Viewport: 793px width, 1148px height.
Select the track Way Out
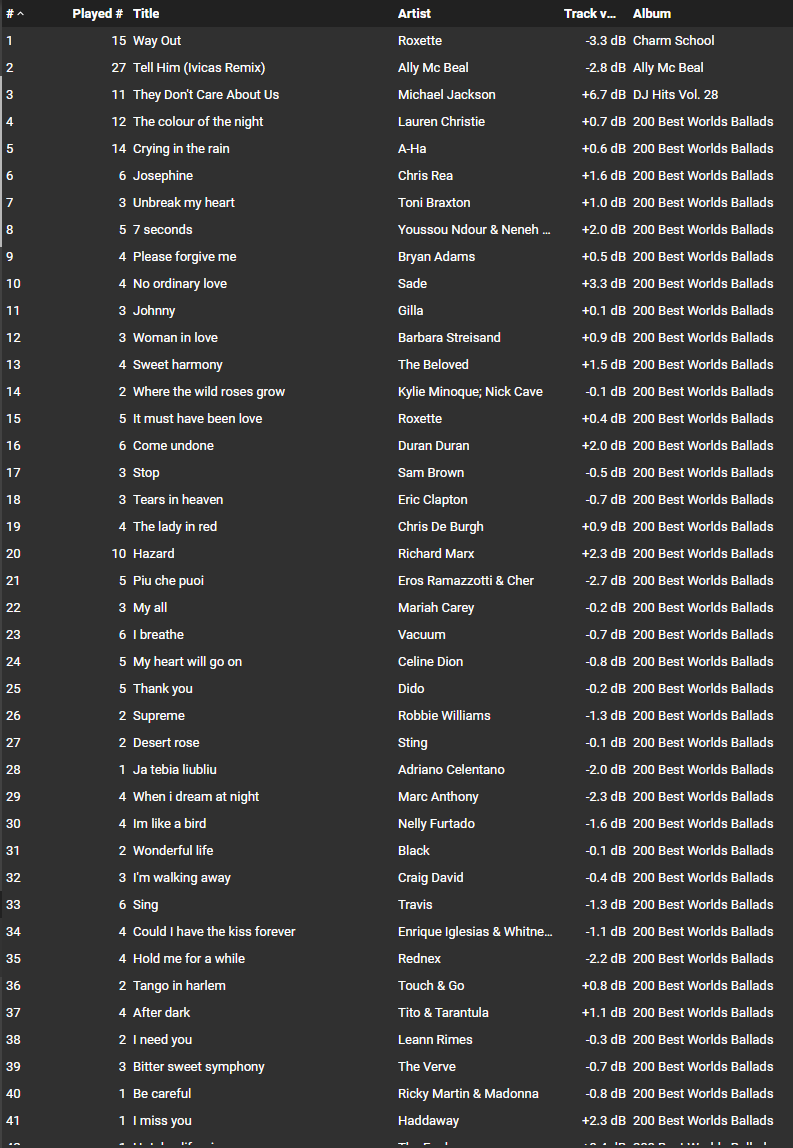click(157, 41)
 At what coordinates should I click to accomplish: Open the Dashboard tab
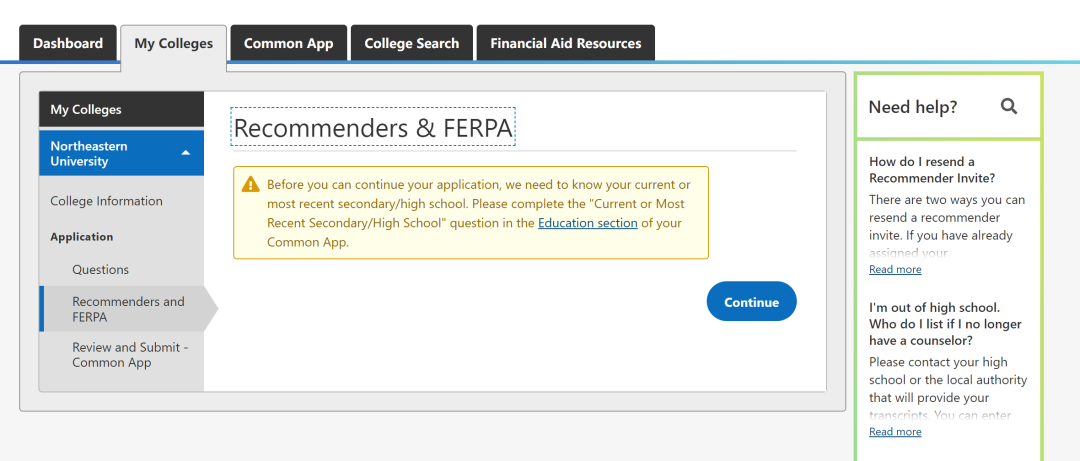pyautogui.click(x=68, y=44)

**What to work on**
Retype all the data exactly, please, without pictures.

**Finished exercise**
Viewport: 793px width, 1148px height.
Select the track Way Out
click(157, 41)
 At what coordinates should I click to accomplish: Open the Dashboard tab
pyautogui.click(x=68, y=44)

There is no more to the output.